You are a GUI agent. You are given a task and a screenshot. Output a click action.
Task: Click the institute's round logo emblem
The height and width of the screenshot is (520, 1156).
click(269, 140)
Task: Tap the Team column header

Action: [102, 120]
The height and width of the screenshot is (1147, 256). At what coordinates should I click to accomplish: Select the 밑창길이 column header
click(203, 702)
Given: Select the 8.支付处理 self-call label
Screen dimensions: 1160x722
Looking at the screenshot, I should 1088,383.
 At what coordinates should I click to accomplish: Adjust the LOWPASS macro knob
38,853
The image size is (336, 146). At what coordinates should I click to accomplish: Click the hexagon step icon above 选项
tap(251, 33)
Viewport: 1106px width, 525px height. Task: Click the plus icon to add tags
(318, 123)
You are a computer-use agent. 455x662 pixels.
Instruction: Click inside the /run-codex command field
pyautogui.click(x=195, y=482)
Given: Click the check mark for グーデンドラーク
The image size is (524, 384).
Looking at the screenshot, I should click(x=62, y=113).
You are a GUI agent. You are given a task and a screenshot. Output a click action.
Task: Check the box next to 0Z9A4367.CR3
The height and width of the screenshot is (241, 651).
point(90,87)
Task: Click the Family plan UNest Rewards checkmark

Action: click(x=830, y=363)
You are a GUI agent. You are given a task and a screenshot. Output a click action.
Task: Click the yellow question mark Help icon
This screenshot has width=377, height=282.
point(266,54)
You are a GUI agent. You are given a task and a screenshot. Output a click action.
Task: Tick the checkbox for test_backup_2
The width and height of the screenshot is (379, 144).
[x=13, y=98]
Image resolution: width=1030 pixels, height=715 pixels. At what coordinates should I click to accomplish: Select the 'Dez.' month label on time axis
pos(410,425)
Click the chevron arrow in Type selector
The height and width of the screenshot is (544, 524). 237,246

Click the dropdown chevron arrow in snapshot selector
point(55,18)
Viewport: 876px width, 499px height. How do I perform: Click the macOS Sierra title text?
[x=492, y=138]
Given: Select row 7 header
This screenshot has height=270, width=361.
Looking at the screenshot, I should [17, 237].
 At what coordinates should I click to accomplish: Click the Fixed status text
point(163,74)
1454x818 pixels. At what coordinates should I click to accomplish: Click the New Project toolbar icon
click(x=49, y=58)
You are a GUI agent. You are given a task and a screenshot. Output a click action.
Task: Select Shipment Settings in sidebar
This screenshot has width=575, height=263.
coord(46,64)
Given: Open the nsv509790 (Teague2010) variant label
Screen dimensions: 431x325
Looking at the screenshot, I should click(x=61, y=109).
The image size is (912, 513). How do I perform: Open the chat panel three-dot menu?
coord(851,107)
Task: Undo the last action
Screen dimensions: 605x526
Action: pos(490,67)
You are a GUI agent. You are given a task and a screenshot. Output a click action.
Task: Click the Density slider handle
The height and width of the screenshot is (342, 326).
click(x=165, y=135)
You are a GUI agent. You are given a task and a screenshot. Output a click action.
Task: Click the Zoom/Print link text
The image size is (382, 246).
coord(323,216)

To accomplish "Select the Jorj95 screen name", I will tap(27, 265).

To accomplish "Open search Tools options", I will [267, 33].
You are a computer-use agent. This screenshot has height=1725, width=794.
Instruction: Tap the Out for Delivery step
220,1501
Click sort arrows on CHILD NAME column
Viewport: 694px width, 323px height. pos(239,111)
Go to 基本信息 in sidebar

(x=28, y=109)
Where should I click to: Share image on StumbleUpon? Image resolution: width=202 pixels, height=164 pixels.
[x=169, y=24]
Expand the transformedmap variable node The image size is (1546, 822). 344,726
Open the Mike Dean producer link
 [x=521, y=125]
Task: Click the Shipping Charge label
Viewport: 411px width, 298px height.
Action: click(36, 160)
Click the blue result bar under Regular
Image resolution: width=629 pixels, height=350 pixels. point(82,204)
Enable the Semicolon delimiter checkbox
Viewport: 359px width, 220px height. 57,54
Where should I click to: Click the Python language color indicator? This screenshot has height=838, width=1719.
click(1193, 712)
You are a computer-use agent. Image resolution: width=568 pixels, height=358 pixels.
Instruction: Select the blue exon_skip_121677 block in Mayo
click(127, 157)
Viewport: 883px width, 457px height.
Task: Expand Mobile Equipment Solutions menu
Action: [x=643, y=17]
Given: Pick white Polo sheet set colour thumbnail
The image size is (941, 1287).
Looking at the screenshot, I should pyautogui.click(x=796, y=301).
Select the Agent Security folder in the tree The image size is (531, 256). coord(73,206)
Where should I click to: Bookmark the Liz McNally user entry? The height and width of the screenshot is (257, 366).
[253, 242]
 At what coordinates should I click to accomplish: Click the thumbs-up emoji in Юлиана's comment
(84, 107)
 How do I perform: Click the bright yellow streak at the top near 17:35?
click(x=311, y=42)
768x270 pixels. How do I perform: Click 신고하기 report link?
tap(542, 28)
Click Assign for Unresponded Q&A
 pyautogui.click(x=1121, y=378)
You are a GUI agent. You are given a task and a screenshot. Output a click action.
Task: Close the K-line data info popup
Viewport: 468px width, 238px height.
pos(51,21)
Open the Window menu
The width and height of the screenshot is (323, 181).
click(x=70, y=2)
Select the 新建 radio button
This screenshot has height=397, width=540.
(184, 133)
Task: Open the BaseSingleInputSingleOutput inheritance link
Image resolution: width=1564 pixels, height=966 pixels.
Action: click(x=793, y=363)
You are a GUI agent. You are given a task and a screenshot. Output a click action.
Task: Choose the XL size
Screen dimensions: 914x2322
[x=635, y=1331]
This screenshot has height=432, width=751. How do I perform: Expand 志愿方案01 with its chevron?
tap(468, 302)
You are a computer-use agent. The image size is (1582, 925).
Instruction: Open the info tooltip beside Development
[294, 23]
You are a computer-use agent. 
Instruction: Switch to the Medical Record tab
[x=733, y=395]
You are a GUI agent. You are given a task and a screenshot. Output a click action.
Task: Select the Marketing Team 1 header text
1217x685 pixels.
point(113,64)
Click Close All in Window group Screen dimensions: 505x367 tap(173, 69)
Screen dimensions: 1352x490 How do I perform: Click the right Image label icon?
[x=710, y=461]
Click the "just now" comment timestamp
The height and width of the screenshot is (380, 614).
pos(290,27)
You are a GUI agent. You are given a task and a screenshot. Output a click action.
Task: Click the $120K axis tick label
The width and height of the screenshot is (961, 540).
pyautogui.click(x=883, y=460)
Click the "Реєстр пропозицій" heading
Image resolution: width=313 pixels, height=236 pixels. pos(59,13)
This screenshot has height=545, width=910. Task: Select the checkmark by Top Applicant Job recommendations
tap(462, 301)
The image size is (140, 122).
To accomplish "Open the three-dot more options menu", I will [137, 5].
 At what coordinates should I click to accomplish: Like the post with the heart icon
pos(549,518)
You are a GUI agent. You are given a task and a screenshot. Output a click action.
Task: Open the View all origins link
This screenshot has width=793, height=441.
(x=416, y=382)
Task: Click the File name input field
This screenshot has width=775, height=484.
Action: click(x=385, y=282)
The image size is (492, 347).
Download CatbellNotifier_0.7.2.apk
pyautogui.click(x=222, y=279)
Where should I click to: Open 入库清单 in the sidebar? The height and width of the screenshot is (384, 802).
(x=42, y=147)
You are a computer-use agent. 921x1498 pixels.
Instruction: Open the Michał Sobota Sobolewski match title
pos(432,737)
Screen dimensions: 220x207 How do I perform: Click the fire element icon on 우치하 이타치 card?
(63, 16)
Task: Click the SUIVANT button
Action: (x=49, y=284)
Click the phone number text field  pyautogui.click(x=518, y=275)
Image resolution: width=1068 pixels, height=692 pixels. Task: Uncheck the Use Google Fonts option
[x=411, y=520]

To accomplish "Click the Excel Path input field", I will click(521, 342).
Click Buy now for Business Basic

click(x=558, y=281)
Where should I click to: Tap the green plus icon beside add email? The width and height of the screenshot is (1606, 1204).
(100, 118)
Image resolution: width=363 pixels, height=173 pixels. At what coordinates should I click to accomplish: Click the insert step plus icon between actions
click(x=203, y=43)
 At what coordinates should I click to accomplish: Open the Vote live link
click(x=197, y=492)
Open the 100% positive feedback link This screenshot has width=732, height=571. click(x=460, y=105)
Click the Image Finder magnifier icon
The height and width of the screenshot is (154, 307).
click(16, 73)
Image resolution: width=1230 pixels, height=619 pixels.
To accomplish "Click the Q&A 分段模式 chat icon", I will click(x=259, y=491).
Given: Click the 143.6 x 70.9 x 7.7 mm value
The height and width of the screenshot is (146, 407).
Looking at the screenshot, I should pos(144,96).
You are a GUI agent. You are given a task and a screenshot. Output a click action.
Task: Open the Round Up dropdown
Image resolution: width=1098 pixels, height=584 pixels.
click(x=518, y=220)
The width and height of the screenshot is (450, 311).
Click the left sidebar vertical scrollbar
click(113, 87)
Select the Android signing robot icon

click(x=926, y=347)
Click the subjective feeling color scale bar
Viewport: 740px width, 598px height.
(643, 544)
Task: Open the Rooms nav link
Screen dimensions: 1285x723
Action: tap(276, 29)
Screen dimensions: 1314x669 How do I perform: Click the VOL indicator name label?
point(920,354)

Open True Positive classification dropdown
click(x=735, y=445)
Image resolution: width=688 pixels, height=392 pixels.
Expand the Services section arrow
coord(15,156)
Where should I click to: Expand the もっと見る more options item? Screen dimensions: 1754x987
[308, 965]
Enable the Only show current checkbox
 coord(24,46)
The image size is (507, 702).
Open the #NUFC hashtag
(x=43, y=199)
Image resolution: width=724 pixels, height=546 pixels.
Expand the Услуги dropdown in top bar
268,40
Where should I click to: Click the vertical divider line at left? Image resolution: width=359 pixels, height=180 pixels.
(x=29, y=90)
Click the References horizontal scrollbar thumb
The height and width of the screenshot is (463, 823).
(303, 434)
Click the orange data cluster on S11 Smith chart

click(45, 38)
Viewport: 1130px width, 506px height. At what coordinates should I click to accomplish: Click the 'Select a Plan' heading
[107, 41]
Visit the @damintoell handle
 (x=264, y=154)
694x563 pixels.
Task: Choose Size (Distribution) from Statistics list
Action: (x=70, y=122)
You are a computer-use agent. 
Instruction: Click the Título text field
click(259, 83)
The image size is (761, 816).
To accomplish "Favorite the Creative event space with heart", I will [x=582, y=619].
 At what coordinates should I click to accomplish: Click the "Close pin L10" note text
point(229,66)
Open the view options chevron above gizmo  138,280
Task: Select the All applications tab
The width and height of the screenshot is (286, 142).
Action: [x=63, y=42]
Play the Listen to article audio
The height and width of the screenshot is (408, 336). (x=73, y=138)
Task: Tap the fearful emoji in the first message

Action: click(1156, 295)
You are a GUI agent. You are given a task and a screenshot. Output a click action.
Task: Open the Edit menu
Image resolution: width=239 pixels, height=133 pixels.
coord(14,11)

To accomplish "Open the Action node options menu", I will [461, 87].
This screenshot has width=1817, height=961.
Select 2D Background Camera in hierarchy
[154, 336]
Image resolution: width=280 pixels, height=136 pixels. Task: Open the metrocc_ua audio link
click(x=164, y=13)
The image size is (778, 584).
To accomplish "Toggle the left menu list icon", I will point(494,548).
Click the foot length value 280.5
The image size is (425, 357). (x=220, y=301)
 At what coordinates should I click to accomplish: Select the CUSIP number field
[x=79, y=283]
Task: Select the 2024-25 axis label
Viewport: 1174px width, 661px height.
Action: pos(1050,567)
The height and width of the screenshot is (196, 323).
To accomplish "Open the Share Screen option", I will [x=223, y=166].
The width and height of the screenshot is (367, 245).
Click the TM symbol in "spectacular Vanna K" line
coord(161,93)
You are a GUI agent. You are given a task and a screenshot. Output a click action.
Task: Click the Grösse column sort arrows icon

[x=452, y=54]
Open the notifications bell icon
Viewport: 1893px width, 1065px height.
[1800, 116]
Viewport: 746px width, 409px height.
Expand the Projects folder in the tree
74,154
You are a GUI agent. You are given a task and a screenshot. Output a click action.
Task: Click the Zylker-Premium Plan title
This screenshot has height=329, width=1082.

#### [TASK BRIEF]
Convert the stretch of the data above, from the line containing "Task: Open the Rooms nav link" through the line containing "coord(15,156)", into a numbered list with one line per item, leaving out blank lines.

#### [THE RESPONSE]
1. Task: Open the Rooms nav link
2. Screen dimensions: 1285x723
3. Action: tap(276, 29)
4. Screen dimensions: 1314x669 How do I perform: Click the VOL indicator name label?
5. point(920,354)
6. Open True Positive classification dropdown
7. click(x=735, y=445)
8. Image resolution: width=688 pixels, height=392 pixels.
9. Expand the Services section arrow
10. coord(15,156)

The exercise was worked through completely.